After finding "The width and" in a line below, print that line and the rest of the lines exactly, leaving out all pictures.

> [SUPPLIED RECORDS]:
· · · · · · ·

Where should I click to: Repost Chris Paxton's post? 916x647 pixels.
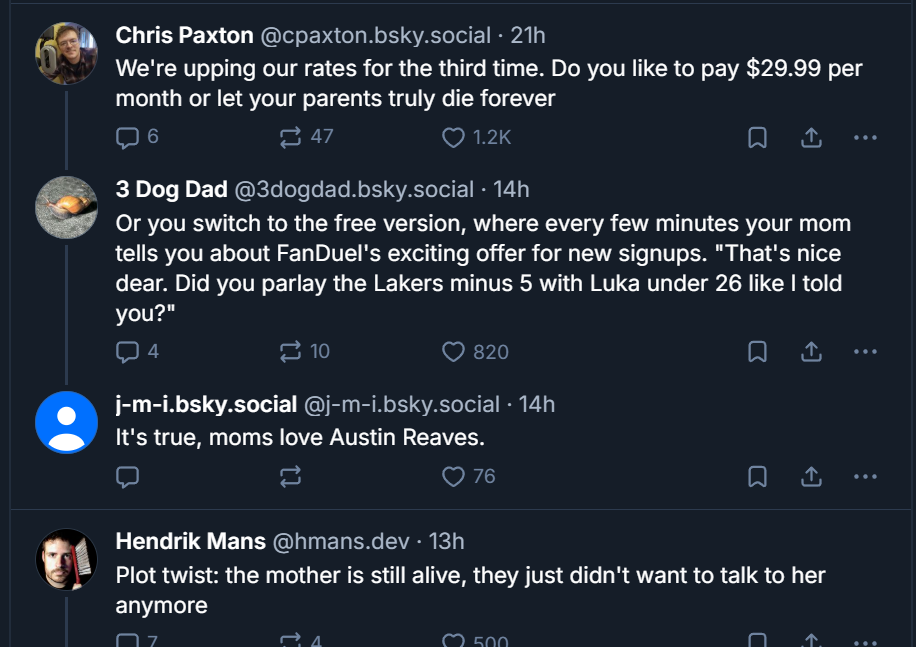[x=291, y=137]
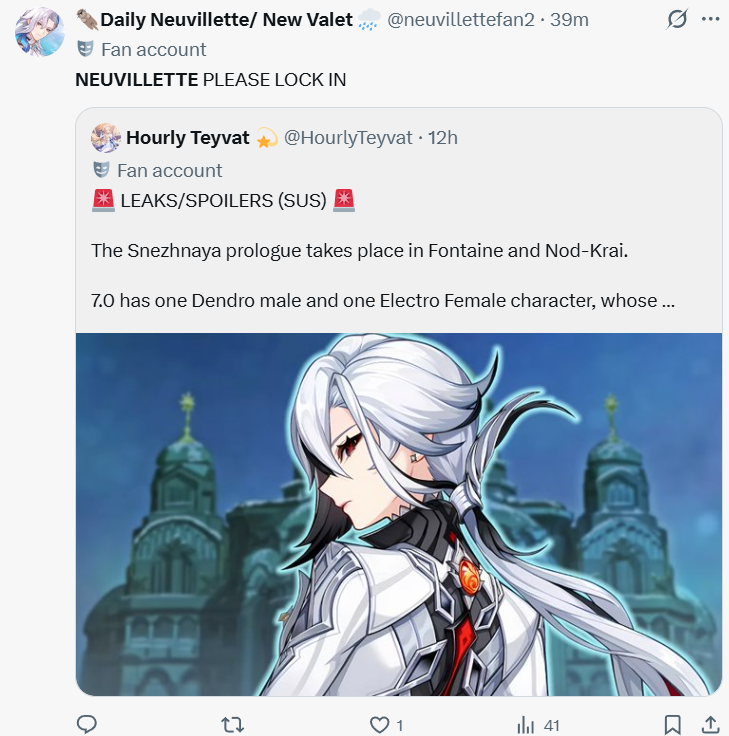The height and width of the screenshot is (736, 729).
Task: Open the @HourlyTeyvat handle
Action: pos(348,138)
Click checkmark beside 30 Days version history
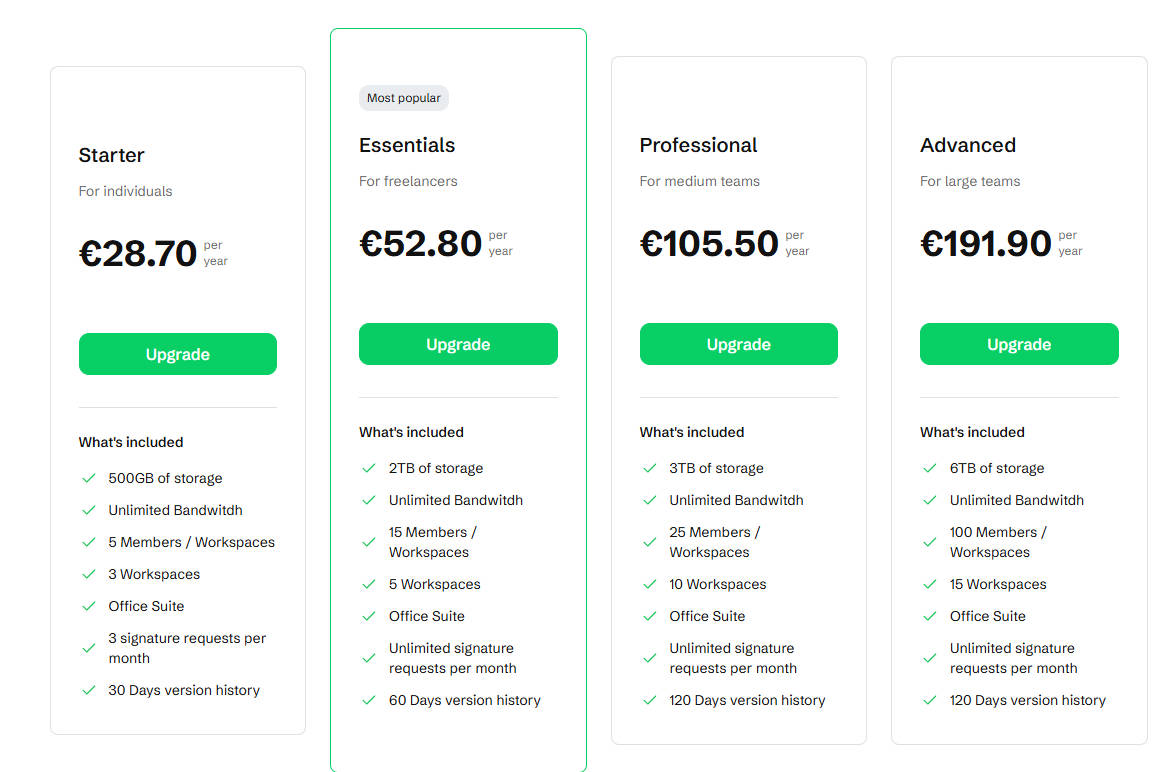Screen dimensions: 1170x772 (89, 690)
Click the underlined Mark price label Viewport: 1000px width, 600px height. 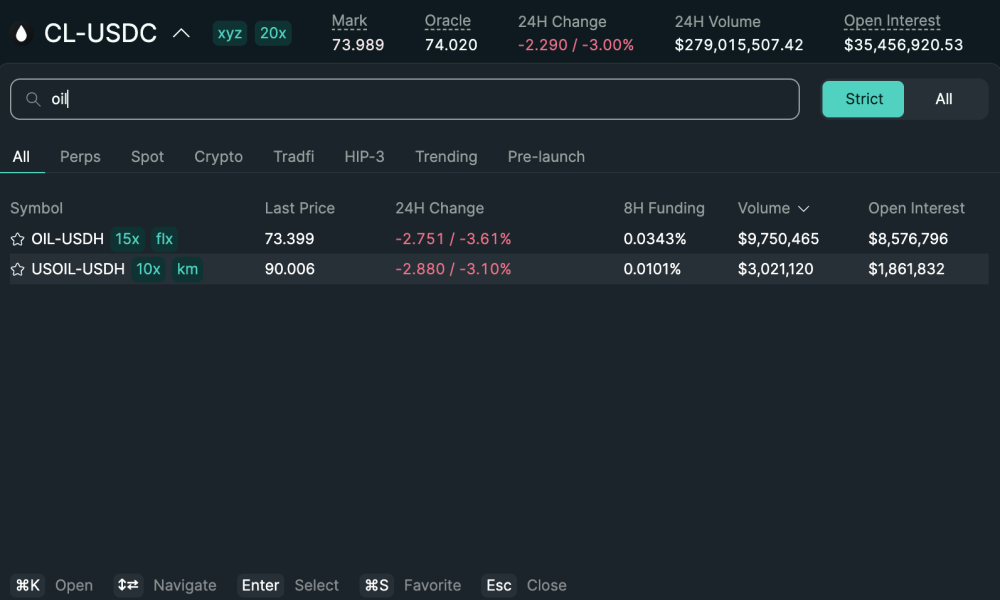coord(349,20)
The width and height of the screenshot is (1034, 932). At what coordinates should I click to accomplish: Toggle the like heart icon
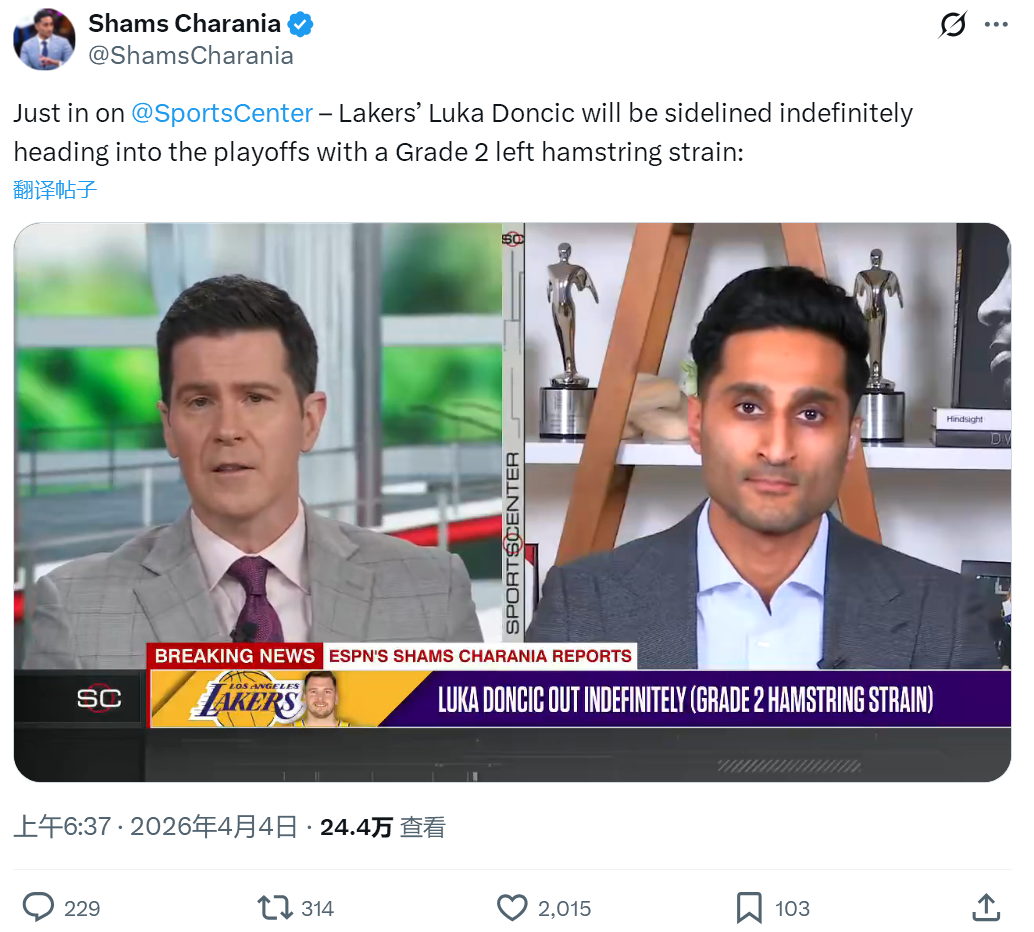point(512,908)
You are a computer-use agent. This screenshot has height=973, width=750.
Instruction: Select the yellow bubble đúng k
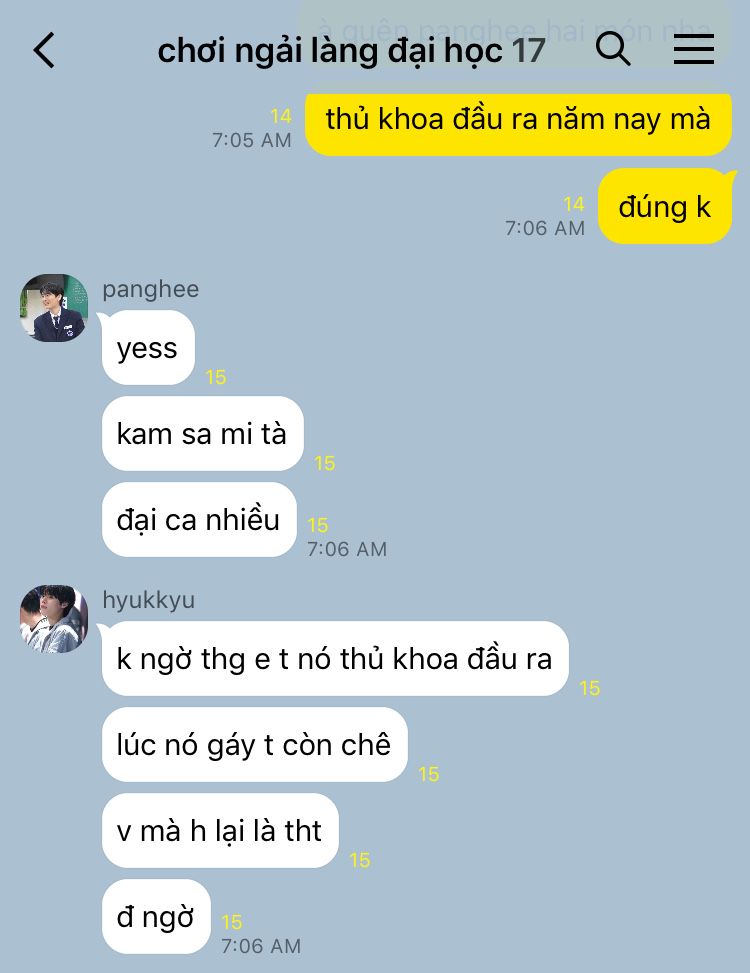click(x=665, y=207)
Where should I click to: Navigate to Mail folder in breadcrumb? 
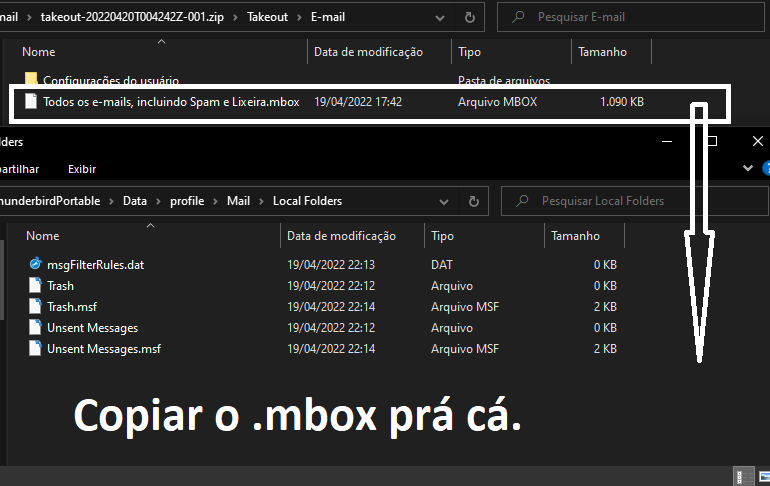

· · · · · · ·

> [REPLY]:
The width and height of the screenshot is (1034, 932). At what coordinates should I click to accomplish: Toggle the like heart icon
point(512,908)
You are a computer-use agent. This screenshot has height=973, width=750.
Instruction: Select the yellow bubble đúng k
click(x=665, y=207)
Where should I click to: Navigate to Mail folder in breadcrumb? 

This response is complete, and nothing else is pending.